Exercise brief: Reproduce each line of the entries that carries "black".

━━ Records for this task ━━

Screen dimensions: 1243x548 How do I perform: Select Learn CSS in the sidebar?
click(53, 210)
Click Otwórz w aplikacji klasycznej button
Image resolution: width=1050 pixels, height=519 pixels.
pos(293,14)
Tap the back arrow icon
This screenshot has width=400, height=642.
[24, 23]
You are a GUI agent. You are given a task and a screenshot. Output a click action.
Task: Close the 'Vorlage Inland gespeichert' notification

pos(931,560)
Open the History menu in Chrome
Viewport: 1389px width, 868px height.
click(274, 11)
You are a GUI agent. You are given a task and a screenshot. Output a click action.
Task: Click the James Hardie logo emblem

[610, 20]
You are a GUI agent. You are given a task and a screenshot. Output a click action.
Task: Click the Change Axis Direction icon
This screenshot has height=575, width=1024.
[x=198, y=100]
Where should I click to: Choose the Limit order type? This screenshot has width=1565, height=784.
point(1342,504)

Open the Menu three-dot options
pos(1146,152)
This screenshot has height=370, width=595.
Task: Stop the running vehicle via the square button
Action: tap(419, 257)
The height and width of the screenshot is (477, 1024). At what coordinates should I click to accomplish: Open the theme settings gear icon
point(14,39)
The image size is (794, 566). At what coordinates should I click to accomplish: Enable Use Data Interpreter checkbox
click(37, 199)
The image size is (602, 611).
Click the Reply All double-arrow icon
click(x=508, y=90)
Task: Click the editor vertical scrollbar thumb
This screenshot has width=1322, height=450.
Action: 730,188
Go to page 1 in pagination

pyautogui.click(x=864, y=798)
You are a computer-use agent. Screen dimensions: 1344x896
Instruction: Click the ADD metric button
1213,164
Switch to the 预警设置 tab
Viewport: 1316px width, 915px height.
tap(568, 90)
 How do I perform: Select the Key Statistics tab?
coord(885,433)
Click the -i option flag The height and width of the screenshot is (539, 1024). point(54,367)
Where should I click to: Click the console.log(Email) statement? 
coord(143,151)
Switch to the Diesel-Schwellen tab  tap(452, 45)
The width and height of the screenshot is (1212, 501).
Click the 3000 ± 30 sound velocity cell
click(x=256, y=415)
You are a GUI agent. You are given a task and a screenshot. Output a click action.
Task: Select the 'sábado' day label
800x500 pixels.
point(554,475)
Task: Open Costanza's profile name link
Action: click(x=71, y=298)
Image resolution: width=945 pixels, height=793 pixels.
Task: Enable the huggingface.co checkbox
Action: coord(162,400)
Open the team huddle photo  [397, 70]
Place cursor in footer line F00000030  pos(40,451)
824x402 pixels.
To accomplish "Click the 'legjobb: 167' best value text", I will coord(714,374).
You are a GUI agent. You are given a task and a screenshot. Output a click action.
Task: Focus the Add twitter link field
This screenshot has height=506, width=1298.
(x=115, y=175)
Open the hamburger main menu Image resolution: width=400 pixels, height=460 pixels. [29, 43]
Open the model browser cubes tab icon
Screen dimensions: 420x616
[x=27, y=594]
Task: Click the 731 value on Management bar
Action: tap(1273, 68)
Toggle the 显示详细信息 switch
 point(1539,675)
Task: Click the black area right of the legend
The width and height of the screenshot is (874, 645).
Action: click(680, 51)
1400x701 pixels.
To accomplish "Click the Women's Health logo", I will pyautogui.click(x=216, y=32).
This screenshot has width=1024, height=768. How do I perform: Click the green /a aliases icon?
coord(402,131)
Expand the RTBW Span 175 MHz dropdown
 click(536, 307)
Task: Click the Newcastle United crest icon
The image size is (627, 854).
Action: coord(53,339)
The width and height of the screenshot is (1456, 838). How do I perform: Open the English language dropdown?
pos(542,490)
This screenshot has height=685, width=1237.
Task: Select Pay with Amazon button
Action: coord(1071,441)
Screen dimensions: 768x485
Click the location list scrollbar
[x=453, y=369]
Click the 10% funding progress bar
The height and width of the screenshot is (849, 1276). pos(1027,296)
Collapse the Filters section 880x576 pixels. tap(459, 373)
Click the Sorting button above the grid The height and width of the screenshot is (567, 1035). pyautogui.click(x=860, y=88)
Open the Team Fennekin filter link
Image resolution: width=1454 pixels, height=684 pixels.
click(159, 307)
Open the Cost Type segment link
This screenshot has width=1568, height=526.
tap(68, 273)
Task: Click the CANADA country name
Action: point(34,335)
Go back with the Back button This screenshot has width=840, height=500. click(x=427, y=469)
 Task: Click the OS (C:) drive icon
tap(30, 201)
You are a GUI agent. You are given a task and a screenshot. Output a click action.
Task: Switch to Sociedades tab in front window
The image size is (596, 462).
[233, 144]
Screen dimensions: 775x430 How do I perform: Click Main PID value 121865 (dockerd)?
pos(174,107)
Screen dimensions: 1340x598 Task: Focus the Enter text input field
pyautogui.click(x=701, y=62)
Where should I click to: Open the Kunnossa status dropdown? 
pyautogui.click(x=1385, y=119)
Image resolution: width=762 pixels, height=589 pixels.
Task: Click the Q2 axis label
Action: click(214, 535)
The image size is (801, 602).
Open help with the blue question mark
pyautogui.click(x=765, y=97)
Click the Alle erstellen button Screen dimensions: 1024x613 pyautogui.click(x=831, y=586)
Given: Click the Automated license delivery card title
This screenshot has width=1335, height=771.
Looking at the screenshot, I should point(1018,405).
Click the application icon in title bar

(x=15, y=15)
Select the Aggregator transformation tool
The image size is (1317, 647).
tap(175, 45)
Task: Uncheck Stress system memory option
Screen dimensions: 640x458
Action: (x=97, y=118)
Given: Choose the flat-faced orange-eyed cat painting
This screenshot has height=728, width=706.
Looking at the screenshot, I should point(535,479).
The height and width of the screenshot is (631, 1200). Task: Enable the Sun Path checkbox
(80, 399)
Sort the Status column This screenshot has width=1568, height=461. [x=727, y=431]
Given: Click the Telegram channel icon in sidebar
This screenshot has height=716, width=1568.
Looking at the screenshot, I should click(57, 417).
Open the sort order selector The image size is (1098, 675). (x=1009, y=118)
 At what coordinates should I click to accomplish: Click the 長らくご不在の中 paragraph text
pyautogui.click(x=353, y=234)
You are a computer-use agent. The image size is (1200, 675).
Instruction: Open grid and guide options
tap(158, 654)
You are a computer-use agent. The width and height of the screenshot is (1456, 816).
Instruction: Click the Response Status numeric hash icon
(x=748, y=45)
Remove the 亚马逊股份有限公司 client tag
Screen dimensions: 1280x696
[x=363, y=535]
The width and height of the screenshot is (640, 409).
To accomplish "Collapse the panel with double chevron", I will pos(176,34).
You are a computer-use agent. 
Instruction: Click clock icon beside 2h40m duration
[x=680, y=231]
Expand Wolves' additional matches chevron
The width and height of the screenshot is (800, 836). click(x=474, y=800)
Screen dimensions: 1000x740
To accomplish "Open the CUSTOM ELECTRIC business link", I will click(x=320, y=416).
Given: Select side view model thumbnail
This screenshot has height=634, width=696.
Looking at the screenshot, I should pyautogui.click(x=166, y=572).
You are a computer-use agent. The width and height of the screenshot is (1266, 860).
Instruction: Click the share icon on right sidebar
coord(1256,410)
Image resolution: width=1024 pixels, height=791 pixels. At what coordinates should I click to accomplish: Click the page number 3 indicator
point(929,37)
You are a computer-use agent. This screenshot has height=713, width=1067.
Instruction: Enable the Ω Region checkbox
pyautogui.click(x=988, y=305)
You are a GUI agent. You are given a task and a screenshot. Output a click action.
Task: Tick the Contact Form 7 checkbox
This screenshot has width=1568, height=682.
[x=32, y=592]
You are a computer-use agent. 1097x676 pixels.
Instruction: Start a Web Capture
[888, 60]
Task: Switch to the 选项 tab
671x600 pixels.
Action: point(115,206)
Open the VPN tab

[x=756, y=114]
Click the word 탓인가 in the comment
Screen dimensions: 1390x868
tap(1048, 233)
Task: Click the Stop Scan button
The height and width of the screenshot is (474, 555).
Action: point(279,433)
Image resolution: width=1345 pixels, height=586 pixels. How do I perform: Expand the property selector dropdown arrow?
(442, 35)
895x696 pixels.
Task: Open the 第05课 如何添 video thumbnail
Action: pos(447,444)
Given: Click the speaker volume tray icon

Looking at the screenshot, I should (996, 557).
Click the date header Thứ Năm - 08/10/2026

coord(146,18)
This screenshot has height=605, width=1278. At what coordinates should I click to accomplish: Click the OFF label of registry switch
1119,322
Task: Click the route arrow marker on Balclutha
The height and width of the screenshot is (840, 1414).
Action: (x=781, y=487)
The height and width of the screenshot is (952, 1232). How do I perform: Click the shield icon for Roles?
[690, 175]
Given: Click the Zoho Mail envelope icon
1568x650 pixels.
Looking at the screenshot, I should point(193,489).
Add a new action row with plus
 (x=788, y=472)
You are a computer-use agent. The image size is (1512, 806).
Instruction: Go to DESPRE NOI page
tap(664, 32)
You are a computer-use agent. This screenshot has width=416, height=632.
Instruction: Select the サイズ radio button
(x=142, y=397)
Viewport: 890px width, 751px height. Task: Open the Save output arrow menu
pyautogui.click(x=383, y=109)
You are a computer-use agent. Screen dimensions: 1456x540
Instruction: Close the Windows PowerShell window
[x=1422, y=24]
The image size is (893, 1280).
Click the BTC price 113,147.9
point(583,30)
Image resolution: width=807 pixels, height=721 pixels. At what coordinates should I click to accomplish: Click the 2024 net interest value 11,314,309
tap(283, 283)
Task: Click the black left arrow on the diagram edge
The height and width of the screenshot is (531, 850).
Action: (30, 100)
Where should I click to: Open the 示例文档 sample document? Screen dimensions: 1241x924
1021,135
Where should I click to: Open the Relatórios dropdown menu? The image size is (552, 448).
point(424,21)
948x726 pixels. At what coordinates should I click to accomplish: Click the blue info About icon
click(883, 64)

━━━

Solution to this exercise:
Task: Click the black area right of the legend
Task: Click the black left arrow on the diagram edge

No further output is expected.